Thoughts on working in a group research environment and your experience working with an advisor

Being able to work in a group under an advisor is a key aspect of any graduate school. As an undergrad, the vast majority of what you do is individually based. Research problems, however, are often very complex and require collaborative efforts to solve. Working in a research group with successful peers and an experienced mentor is a great experience to learn how to do this effectively. The academic research model has been around for a while, and it has repeatedly been proven to be very successful. I know that my group and advisor have been very supportive and encouraging, which really makes the whole research process enjoyable.

Where will your research take you next?

As of now, I am mainly focused on my research work, but afterwards I hope to go into industry to apply some of my ideas to real-world applications.

photo of vince radzicki

Vince's thoughts on the academics at UCSB

Strengths of the graduate program

The professors here are very committed to teaching and there are many excellent teaching facilities such as our electronic device fabrication labs that are not available at many other universities.

Favorite course

My favorite class was ECE 278C (Imaging Systems) by Professor Hua Lee. The course begins with the basic principles of imaging from optics and builds up to more complicated material at the end. It is exciting to see complicated ideas being synthesized from first principles in an enthusiastic manner.

Experience with the graduate exams

Going into it any exam is always tough because you never fully know what to expect. There is plenty of support structure in place for you to succeed as long as one is prepared and confident it tends to work out in the end.

Describe your experience as a Teaching Assistant (TA) and Graduate Student Researcher (GSR)

Teaching a class is an invaluable experience, where you learn almost as much as you would from taking the class. The ability to explain complicated concepts in a succinct manner not only helps your own understanding, but is a skill that can be applied in whatever endeavor one pursues after graduate school. I have been fortunate to TA both lab and theory based classes. The theory classes were enjoyable as you get to practice a more traditional form of teaching at a high level and see what life is like on the other side of the classroom. I also was lucky enough to TA the Senior Design Capstone (188A/B/C) classes, which has probably been my favorite academic experience at UCSB. In the class, the seniors get to put together all their skills and knowledge they have learned to design and build an advanced engineering project from scratch. It is really exciting to help highly motivated students build these very cool projects, and although the problems can be very challenging, seeing the finished products at the end of the school year is a proud and rewarding experience.

Life as a graduate student

Quality of life as a graduate student and how you balance school, work, social, and family life

The quality of life at UCSB is very nice for graduate students. You have the opportunity to work at an excellent academic institution and live in a terrific area. Balance is always key, so I always just try to work hard on achieving my goals while maintaining a clear perspective.
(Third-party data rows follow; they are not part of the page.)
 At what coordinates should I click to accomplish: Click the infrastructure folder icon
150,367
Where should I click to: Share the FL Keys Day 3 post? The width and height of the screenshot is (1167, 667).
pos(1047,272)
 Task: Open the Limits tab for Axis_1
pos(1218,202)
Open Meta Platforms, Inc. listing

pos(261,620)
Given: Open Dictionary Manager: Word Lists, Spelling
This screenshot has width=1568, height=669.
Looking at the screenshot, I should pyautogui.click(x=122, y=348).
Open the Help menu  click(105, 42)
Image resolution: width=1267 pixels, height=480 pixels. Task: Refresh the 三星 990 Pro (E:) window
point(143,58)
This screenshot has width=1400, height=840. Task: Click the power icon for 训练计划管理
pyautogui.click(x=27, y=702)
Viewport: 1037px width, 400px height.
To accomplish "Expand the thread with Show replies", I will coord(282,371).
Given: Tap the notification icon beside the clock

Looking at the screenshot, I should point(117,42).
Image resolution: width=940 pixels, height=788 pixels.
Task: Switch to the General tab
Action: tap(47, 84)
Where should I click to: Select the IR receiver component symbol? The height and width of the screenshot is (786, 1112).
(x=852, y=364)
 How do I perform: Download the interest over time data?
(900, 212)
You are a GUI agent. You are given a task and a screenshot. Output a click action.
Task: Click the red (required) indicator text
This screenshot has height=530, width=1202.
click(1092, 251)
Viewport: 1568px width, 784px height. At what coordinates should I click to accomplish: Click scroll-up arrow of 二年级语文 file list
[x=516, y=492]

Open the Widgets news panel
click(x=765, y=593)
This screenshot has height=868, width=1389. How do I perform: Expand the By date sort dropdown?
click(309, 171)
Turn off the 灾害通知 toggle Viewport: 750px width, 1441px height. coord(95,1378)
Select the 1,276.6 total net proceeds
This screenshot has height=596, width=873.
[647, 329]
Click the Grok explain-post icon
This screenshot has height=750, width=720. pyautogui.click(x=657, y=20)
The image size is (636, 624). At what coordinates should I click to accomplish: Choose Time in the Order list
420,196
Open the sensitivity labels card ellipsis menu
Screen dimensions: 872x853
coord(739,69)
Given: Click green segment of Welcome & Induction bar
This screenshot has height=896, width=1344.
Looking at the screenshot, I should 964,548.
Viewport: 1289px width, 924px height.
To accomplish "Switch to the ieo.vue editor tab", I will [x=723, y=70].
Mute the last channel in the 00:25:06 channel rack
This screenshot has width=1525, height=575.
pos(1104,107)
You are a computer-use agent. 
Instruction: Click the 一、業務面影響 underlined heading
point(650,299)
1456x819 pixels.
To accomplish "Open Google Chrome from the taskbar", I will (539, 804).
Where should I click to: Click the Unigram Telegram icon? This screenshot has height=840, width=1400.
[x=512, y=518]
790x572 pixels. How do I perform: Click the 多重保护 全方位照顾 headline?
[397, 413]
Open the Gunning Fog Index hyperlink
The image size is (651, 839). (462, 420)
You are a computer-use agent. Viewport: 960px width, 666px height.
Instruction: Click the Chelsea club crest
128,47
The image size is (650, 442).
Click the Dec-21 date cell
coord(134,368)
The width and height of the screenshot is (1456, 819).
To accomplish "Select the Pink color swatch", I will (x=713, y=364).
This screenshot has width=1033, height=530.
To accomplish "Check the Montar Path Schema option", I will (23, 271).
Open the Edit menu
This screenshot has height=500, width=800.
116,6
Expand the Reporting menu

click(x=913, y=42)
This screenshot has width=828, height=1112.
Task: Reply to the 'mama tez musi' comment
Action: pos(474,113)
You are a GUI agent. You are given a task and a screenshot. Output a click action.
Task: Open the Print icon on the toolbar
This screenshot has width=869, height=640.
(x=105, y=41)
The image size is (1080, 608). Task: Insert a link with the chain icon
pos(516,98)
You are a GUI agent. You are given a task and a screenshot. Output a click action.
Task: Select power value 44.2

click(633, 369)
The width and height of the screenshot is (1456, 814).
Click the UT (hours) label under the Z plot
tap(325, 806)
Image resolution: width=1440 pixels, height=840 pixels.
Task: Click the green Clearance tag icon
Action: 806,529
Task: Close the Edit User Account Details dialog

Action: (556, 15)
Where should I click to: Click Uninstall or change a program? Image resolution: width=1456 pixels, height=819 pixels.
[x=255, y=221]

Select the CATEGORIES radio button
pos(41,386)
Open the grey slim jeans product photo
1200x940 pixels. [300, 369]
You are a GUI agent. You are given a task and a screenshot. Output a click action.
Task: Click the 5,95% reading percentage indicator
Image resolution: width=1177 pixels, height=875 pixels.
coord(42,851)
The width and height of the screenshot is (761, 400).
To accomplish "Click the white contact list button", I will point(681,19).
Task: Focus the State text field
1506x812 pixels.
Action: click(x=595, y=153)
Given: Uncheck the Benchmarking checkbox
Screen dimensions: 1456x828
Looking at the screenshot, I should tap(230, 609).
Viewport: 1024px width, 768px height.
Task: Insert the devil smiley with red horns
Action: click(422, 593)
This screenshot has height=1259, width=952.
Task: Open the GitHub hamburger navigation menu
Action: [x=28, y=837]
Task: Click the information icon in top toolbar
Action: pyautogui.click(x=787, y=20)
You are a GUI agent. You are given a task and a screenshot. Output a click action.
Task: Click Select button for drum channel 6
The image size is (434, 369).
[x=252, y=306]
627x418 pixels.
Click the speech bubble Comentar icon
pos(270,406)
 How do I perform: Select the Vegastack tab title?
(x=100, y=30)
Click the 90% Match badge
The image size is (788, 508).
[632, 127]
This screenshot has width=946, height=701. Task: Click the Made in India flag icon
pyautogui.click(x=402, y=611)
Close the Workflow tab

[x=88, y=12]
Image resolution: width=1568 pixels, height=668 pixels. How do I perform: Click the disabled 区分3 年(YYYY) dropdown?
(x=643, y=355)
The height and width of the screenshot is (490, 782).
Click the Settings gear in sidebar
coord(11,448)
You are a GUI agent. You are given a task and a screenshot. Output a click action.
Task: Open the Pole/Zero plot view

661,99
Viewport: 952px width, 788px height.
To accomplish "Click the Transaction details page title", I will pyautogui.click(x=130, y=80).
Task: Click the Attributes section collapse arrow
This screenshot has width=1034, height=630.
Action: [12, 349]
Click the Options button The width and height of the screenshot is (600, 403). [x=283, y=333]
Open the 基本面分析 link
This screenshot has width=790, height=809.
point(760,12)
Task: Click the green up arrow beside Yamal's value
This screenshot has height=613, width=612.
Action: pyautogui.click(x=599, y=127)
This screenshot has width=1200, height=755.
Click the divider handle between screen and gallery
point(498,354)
What is your social life like and where have you lived?

People in Santa Barbara are very friendly and it is a fun place to relax with friends. I have lived in apartments, dorms, and houses throughout my time at UCSB, and as of now I live in an off-campus apartment in Goleta for a quiet atmosphere. Because the area is such a nice place to live, finding housing that fits your ideal preferences can be competitive. If you are prepared and persistent with your housing search, you will find something that works for you.

What did you plan to do over Summer break?

I plan to work at a local company (AKELA inc.) and also work on my research.

Advice to prospective graduate students

Focus mainly on doing good work, and try to learn as much as possible. Also, keep a healthy perspective on life while maintaining a good balance. The time will probably go by faster than anticipated, so just make the most of each experience at UCSB.